§ **What you are asked to do**
Which lines of the data contain the string "profile"? Copy every one of them.

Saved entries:

BEGIN

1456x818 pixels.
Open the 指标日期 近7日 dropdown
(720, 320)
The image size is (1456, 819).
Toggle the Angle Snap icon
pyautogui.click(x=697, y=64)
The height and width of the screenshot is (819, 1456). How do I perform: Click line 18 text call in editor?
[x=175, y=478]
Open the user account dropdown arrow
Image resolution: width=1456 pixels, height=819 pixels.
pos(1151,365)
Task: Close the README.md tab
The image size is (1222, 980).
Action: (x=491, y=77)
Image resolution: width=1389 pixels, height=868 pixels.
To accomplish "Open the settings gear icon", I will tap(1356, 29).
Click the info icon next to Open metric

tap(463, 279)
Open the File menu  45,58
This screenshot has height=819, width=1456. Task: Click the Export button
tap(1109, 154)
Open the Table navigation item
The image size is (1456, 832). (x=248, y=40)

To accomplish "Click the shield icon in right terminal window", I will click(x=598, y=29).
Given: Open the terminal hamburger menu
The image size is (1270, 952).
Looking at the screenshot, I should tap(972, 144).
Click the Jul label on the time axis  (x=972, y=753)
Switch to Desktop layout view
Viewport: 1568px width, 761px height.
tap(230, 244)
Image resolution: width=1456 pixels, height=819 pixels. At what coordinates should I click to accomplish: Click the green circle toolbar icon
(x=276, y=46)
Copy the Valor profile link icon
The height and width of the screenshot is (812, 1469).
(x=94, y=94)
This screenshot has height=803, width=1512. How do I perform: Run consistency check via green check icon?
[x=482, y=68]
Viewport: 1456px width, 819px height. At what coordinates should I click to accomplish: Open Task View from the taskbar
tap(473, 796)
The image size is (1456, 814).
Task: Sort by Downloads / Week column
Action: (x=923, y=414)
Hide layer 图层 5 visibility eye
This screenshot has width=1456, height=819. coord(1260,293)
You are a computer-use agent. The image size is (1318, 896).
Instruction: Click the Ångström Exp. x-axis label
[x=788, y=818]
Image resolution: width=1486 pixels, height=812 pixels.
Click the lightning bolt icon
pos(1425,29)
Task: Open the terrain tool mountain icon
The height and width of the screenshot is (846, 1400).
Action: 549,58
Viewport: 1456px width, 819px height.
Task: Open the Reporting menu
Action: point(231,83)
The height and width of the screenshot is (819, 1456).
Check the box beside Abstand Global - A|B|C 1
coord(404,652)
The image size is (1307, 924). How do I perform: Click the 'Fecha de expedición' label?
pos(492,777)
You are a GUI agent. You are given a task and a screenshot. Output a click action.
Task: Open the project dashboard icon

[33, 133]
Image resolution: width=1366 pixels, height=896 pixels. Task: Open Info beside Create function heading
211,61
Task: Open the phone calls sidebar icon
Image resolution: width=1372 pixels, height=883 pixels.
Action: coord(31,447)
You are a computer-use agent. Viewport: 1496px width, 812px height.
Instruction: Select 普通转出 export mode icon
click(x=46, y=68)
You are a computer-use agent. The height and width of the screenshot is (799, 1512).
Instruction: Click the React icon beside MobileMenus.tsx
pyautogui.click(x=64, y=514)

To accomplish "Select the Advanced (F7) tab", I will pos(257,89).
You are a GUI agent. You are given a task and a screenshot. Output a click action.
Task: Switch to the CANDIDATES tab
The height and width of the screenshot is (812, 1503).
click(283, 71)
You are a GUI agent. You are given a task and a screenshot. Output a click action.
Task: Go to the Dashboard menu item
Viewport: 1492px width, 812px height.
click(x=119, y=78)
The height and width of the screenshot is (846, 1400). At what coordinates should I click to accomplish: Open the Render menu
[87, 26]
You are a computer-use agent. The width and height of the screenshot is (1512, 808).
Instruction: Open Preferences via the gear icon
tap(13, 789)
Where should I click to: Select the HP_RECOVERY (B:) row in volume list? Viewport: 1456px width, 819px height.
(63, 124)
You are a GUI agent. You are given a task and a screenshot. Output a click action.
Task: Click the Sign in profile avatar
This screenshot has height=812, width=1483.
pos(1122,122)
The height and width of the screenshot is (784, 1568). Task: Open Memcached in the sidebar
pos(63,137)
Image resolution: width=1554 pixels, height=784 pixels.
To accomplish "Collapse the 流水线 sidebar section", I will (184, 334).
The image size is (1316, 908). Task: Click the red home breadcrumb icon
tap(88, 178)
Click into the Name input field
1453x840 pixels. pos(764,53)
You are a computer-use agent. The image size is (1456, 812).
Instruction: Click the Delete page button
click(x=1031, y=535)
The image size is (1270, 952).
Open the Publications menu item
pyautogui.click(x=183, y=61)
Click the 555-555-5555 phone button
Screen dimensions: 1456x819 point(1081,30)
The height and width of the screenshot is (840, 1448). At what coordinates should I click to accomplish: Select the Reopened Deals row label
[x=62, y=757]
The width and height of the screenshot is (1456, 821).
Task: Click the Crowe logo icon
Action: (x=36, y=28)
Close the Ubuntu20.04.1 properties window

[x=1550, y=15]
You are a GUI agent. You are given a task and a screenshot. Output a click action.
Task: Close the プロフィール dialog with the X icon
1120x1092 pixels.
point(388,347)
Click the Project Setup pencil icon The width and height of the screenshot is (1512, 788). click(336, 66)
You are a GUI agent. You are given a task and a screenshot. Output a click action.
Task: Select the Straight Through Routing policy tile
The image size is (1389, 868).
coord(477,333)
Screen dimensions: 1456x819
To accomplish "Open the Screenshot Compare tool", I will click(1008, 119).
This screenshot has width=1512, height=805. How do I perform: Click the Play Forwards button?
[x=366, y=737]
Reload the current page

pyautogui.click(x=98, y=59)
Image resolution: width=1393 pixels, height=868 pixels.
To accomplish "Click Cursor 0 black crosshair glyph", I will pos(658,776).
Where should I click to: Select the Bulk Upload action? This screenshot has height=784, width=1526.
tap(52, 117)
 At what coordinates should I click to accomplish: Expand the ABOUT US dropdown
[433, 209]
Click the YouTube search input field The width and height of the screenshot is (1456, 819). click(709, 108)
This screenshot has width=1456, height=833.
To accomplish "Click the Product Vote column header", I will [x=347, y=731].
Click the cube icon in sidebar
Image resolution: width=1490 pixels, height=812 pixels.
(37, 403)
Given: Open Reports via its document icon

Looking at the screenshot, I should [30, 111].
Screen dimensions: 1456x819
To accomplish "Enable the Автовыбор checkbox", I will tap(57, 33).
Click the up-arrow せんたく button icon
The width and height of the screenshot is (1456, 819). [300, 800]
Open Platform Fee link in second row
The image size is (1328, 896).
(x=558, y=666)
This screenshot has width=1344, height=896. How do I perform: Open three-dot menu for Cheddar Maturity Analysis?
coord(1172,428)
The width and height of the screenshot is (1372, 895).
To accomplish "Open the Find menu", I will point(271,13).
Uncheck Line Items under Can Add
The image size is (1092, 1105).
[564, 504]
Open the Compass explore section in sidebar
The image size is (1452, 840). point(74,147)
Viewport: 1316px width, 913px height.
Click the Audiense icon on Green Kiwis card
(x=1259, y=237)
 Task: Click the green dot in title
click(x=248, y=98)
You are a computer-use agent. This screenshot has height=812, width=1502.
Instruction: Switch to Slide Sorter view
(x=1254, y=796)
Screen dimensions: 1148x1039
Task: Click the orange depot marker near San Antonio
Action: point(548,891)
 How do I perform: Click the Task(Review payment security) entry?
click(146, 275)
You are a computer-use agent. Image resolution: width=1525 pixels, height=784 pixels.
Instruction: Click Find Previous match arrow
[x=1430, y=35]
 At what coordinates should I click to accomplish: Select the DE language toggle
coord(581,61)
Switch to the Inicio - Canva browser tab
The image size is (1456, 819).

END

§ **Solution below**
Copy the Valor profile link icon
Task: Click the Sign in profile avatar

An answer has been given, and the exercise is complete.